Matilda Betham was born in 1776 and raised in Suffolk, England. She learned portrait painting as a means to support herself and moved to London when her family faced financial troubles. Betham showed her art work at the Royal Academy and painted portraits of poets like George Dyer and Robert Southey. Additionally, she painted the portrait of Samuel Taylor Coleridge in 1802 who later became instrumental in the beginning stages of her writing career. He encouraged her to write and even composed the poem “To Matilda Betham, from a Stranger” for her.  Considered a Romantic poet, Betham published poetry collections and in the early 1840s. She wrote an account of her life entitled Crow-quill Flights, which was circulated within a tight group of her acquaintances.

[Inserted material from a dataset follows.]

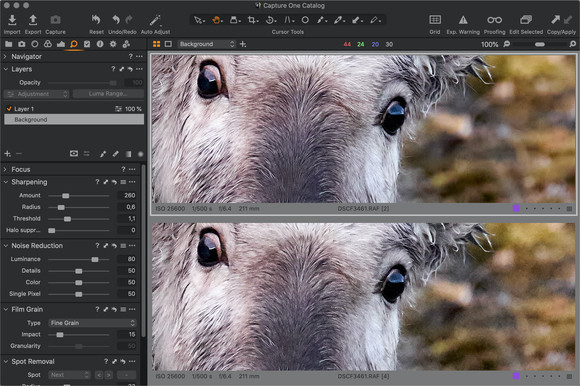The width and height of the screenshot is (580, 386).
Task: Open the Details tool tab magnifier
Action: pyautogui.click(x=74, y=44)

Betham became interested in suffrage for women and at one time wrote a letter on behalf of women’s rights to John Cam Hobhouse, a member of Parliament. She published A Biographical Dictionary of the Celebrated Women of Every Age and Country in 1804 and it is now digitized and available in our Digital LibraryHer introduction states she felt a book that covered the accomplishments of successful women throughout history was necessary, as it had never been done in English, and would be well received by readers. She began her proposal in 1801, but a similar work was being pursued and Betham waited until that book was completed before taking up her study again.

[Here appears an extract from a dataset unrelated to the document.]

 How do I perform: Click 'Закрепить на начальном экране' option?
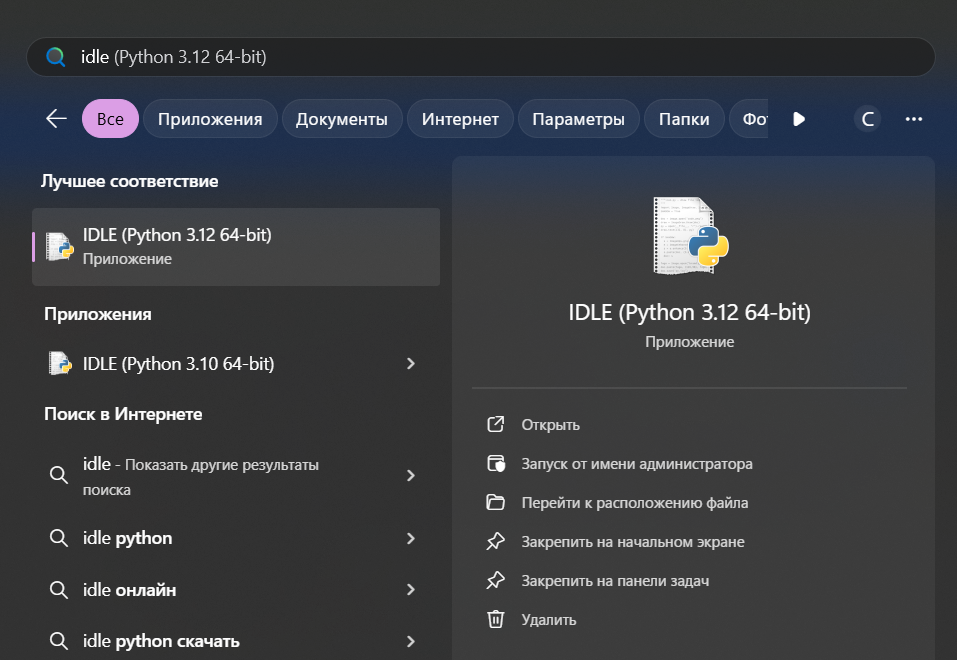[x=632, y=542]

Portrait of Queen Christina VII of Sweden by Pierre Lombart, taken from the National Portrait Gallery.

This extensive, almost 900-page book, documents women from all over the world who were important religiously, politically, or socially. Christina VII of Sweden was just one of the many women Betham discussed. A queen at only six years old, she spent her youth studying government and became a competent leader. However, her love of independence had kept her from marrying and she even went so far as resigning at the age of twenty-seven to fulfill her desire to be free. Unlike Christina of Sweden, Isabel of Spain did marry. Isabel I married Ferdinand and together they were supporters of Columbus and his expedition to find new territory. Isabella even sold some of her jewelry to raise funds for his fleet and she, according to Betham, sympathized with his “bold spirit”.

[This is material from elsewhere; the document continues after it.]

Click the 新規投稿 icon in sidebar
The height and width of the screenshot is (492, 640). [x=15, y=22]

In 1821 Betham published Challenge to Women, Being an Intended Address from Ladies of Different Parts of the Kingdom, Collectively to Caroline, Queen of Great Britain and Ireland in support of Queen Caroline, who had been tried for adultery. Betham’s family committed her at least twice to an insane asylum. After one stay, she lived in London, keeping her address secret from her family. Later in life, when she had trouble supporting herself financially, George Dyer successfully petitioned the Royal Literary Fund for monetary assistance for her. Betham’s niece Matilda Betham-Edwards (1856–1919) wrote about Betham in Six Life Studies of Famous Women (1880).  Possibly sharing Christina VII’s love of independence, Betham died in 1852 without a husband or children.

The Smithsonian Libraries’ copy of A Biographical Dictionary of the Celebrated Women of Every Age and Country comes from the collection of Sarah Cooper Hewitt, who was a remarkable woman in her own right. Along with her sister Eleanor, Sarah founded the Cooper Hewitt Smithsonian Design Museum. Perhaps inspired a bit by Betham and the great women she described?